_TASK INPUTS_.
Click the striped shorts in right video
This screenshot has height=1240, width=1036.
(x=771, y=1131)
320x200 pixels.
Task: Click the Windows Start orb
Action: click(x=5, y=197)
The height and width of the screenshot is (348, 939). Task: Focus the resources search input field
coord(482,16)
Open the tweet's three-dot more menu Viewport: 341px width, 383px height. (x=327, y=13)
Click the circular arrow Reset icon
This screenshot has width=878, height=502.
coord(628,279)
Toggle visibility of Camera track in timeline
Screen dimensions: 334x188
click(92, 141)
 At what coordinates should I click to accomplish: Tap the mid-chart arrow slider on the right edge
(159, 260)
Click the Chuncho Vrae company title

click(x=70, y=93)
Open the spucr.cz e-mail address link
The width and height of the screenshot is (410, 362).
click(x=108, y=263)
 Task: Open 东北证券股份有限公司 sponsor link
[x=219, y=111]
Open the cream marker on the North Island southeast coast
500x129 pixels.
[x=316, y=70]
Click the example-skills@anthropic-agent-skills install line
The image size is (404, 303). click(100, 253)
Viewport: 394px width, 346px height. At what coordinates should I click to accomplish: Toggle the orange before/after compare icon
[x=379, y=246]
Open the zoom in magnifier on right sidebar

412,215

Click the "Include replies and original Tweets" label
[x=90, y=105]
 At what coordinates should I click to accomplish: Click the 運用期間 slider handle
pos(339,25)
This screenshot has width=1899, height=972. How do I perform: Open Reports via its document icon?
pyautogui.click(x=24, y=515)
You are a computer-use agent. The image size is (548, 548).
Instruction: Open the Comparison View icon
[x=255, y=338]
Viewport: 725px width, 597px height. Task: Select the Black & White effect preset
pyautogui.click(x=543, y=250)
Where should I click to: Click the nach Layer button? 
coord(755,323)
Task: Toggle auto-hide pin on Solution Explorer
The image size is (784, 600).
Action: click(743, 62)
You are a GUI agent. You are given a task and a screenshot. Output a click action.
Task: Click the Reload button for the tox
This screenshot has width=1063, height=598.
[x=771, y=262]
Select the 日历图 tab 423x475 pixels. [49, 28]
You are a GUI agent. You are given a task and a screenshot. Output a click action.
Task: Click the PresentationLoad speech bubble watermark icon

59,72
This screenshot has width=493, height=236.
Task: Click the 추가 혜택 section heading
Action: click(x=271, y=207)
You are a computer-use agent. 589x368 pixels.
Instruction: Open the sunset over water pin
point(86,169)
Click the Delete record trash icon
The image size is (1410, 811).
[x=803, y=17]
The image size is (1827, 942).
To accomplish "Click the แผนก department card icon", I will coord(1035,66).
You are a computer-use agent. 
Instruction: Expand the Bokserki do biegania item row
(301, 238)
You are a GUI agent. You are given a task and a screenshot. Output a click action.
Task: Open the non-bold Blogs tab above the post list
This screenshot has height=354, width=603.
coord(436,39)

_YOUR OBJECTIVE_. Please pull every line of the data above out word for word, changing nothing.

_SOLUTION TO THE PROBLEM_.
Click the striped shorts in right video
This screenshot has height=1240, width=1036.
(x=771, y=1131)
320x200 pixels.
Task: Click the Windows Start orb
Action: click(x=5, y=197)
The height and width of the screenshot is (348, 939). Task: Focus the resources search input field
coord(482,16)
Open the tweet's three-dot more menu Viewport: 341px width, 383px height. (x=327, y=13)
Click the circular arrow Reset icon
This screenshot has width=878, height=502.
coord(628,279)
Toggle visibility of Camera track in timeline
Screen dimensions: 334x188
click(92, 141)
 At what coordinates should I click to accomplish: Tap the mid-chart arrow slider on the right edge
(159, 260)
Click the Chuncho Vrae company title

click(x=70, y=93)
Open the spucr.cz e-mail address link
The width and height of the screenshot is (410, 362).
click(x=108, y=263)
 Task: Open 东北证券股份有限公司 sponsor link
[x=219, y=111]
Open the cream marker on the North Island southeast coast
500x129 pixels.
[x=316, y=70]
Click the example-skills@anthropic-agent-skills install line
The image size is (404, 303). click(100, 253)
Viewport: 394px width, 346px height. At what coordinates should I click to accomplish: Toggle the orange before/after compare icon
[x=379, y=246]
Open the zoom in magnifier on right sidebar

412,215

Click the "Include replies and original Tweets" label
[x=90, y=105]
 At what coordinates should I click to accomplish: Click the 運用期間 slider handle
pos(339,25)
This screenshot has width=1899, height=972. How do I perform: Open Reports via its document icon?
pyautogui.click(x=24, y=515)
You are a computer-use agent. The image size is (548, 548).
Instruction: Open the Comparison View icon
[x=255, y=338]
Viewport: 725px width, 597px height. Task: Select the Black & White effect preset
pyautogui.click(x=543, y=250)
Where should I click to: Click the nach Layer button? 
coord(755,323)
Task: Toggle auto-hide pin on Solution Explorer
The image size is (784, 600).
Action: click(743, 62)
You are a GUI agent. You are given a task and a screenshot. Output a click action.
Task: Click the Reload button for the tox
This screenshot has width=1063, height=598.
[x=771, y=262]
Select the 日历图 tab 423x475 pixels. [49, 28]
You are a GUI agent. You are given a task and a screenshot. Output a click action.
Task: Click the PresentationLoad speech bubble watermark icon

59,72
This screenshot has width=493, height=236.
Task: Click the 추가 혜택 section heading
Action: click(x=271, y=207)
You are a computer-use agent. 589x368 pixels.
Instruction: Open the sunset over water pin
point(86,169)
Click the Delete record trash icon
The image size is (1410, 811).
[x=803, y=17]
The image size is (1827, 942).
To accomplish "Click the แผนก department card icon", I will coord(1035,66).
You are a computer-use agent. 
Instruction: Expand the Bokserki do biegania item row
(301, 238)
You are a GUI agent. You are given a task and a screenshot. Output a click action.
Task: Open the non-bold Blogs tab above the post list
This screenshot has height=354, width=603.
coord(436,39)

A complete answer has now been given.